Aber ich kannte die wichtige Stelle vom letzten Jahr. Dort bin ich mit Michael (Der Veranstalter) zusammen gefahren. Ich wollte da auch geradeaus. Zumal die 6 Kilometer noch nicht erreicht waren. Aber er erzählte mit, das da der Durchgangsverkehr durch geht. Das wäre wie eine Abknickende Vorfahrt.

Später im Ziel am Abendbrottisch wies ich Michael noch mal auf den Verbesserungspunkt drauf hin, entweder den Hinweis "Doorgangsverkehr folgen " oder einen weiteren Abbiegepunkt einzupflegen. In Lohne dann an der zweiten Kontrolle wurden wir mit Frikandeln, Pommes und Frank natürlich mit Pindasoße belohnt. 

Nun hieß es noch 50 Kilometer bis Emmerich und noch mal 50 bis ins Ziel. Man sollte bei so langen Strecken ja eh immer in kleinen Etappen denken.  In Emmerich noch mal an einer Tankstelle ein letzter Verpflegungsstop.  Nun hieß es (es war bereits dunkel geworden) über Strasse bis zum Ziel zu rollen.

Lange gerade nicht enden wollende Teilstücke lagen vor uns. Eigentlich ein genialer Streckenabschnitt zum Gruppe fahren. Aber in anbetracht der schon zurückgelegten Fahrzeit waren alle nicht mehr so tau frisch. Man wollte und konnte auch nicht mehr Reifen an Reifen fahren. Aber dennoch blieben wir recht nah beieinander. Doch plötzlich Ausreißversuche oder eben nur Tempoverschärfung. Die Gruppe zog sich auseinander. Ich hatte gerade meinen Tiefpunkt und versank in eine LMAA Mentalität. Wollte nur noch heim. Aber nicht in dem Tempo. Irgendwie fuhr ich aber mit Helmut Griess aus Velbert und noch jemanden das Loch wieder zu und bremste vorne etwas aus.

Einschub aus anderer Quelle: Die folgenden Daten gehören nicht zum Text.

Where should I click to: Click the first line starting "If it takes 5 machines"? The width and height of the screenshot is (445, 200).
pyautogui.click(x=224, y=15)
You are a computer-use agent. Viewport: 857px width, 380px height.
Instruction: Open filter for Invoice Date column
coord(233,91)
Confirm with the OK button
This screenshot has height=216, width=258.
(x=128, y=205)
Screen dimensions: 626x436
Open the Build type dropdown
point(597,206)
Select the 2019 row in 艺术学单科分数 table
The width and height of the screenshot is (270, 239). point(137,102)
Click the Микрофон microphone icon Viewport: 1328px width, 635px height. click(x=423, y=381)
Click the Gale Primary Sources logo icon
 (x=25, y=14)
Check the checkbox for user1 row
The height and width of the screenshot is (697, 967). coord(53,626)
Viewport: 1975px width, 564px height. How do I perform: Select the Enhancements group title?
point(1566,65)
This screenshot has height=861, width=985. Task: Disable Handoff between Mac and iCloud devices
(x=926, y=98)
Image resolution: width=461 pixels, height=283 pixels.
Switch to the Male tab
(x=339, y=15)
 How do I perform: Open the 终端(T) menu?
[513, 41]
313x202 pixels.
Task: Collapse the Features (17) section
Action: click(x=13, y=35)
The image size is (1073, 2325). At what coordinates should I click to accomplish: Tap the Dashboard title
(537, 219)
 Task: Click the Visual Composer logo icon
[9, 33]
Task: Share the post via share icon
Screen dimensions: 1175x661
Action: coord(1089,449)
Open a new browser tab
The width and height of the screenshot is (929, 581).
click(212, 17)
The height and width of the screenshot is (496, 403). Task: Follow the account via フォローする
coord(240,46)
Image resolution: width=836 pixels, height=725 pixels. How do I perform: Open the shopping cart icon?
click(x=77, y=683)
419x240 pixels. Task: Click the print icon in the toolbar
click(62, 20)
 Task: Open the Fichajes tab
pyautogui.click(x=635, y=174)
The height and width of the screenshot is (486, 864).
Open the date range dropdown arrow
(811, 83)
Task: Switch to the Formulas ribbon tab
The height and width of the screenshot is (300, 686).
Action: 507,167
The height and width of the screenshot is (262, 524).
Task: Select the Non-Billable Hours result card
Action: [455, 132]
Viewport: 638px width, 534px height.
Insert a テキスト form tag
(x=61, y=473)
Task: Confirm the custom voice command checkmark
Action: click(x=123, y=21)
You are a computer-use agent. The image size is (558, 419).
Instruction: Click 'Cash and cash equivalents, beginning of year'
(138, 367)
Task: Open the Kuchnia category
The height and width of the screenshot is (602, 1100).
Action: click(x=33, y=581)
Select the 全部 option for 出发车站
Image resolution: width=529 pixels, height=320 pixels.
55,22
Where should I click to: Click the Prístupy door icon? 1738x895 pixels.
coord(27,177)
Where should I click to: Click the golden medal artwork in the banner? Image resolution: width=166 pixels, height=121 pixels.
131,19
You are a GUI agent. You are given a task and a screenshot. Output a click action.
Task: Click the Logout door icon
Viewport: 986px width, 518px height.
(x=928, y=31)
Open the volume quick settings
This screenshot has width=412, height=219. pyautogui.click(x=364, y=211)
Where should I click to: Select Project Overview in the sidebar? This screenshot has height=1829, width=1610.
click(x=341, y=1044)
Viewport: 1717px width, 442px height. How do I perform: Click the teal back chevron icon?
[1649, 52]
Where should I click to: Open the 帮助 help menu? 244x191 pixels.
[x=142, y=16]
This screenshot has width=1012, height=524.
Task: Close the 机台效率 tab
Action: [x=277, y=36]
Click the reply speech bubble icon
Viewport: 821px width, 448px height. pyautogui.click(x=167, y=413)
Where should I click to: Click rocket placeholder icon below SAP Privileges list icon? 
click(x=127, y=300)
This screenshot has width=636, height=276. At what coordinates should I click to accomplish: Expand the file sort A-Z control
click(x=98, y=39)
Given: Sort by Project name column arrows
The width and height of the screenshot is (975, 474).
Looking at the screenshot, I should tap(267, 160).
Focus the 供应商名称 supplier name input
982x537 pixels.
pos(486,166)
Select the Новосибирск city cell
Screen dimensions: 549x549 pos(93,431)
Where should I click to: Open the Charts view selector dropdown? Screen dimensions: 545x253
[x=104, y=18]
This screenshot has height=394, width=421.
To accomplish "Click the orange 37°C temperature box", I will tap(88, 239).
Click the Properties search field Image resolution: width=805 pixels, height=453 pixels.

ABer das gelang nur kurz, denn es wurde schon wieder Gas gegeben. Noch einmal kämpfte ich mich an die Spitze und forderte eine erneute Pinkelpause heraus. Diese wurde auch sehr gerne angenommen und auf meine Kritik am Tempo erhielt ich von vielen Zustimmung. Nun ging es wieder gemütlicher weiter. Ich war aber auch platt. Endlich war die letzte Kontrolle in Aldekerk an einer Tankstelle erreicht. 

Von hier aus waren es nur noch knappe 8 Kilometer bis ins Ziel.

Bis 23:00 Uhr war dort noch Gulaschsuppe versprochen. Wir hatten etwa 00:00 Uhr und es gab immer noch reichlich. Danke an Moni an dieser Stelle noch mal für deine Bemühungen. 

Fazit:

Schöne Gruppe erwischt. Schöne Landschaft, sehr flach und bei Wind eventuell sehr schwierig zum rollen. Radwege in Holland: Sehr gute Verkehrsführung, aber auch heftige Gefahrenstellen durch Randsteine, welche den Radweg zur Strasse hin abtrennen sollen. Große Stolper- / Sturzgefahr.

Eine schöne Veranstaltung. Wer nach Holland fährt, der sollte wissen, wie dort gefahren wird (in Bezug auf die Radwege) Ist bestimmt nicht jedermanns Sache. Dafür halt keine Höhenmeter.